▸ **WHAT YOU WILL DO**
In the featured artist profile, what kind of dog is Lily?

▸ **EXTRACTED TEXT**
Featured Artist: Karl Fjelstrom

Looking at Karl Fjelstrom’s realistic oil paintings is like flipping through a stranger’s intimate photos: each image offers a hint of a story, a glimpse into someone else’s life.

 Image courtesy of Karl Fjelstrom
Image courtesy of Karl Fjelstrom

Karl’s studio is a designated bedroom corner within a sleek, modern San Francisco apartment north of the Panhandle. As we sit in his living room with Lily, his spunky Maltese pooch darting between us, Karl explains how photorealism became his style of choice:

“When I was younger I thought the goal of an artist was just to be a human camera. Like, in the Renaissance days they would paint stuff so it was looking real, so they were cameras kind of. But, apparently you can paint however style you want. I’m more inspired, image wise, by movies and photography. So, I like recreating those things in paint. I have no idea why. It drives me crazy! It stresses me out! But, I don’t like seeing a painting where it’s unfinished or it doesn’t look real, and it’s not pretty in my head… I have to get out of my head I think.”

Karl’s compositions emerge from photographic sources, typically a dramatically lit image or a screenshot of a film scene that appeals to his visual senses. These shots then undergo “extreme cropping,” as Karl puts it, effectively eliminating elements that give away specifics—e.g. identity, place, action, etc.—to focus the viewer’s gaze on a specific, ambiguous moment. Negative space is intentionally incorporated into the composition and underscored by a stark white or deep black layer of paint, an affect reminiscent of TV letterboxes.

▸ **DATASET EXTRACT**
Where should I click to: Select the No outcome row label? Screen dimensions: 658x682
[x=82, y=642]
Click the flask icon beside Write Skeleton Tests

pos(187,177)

▸ **TASK RESPONSE**
A Maltese.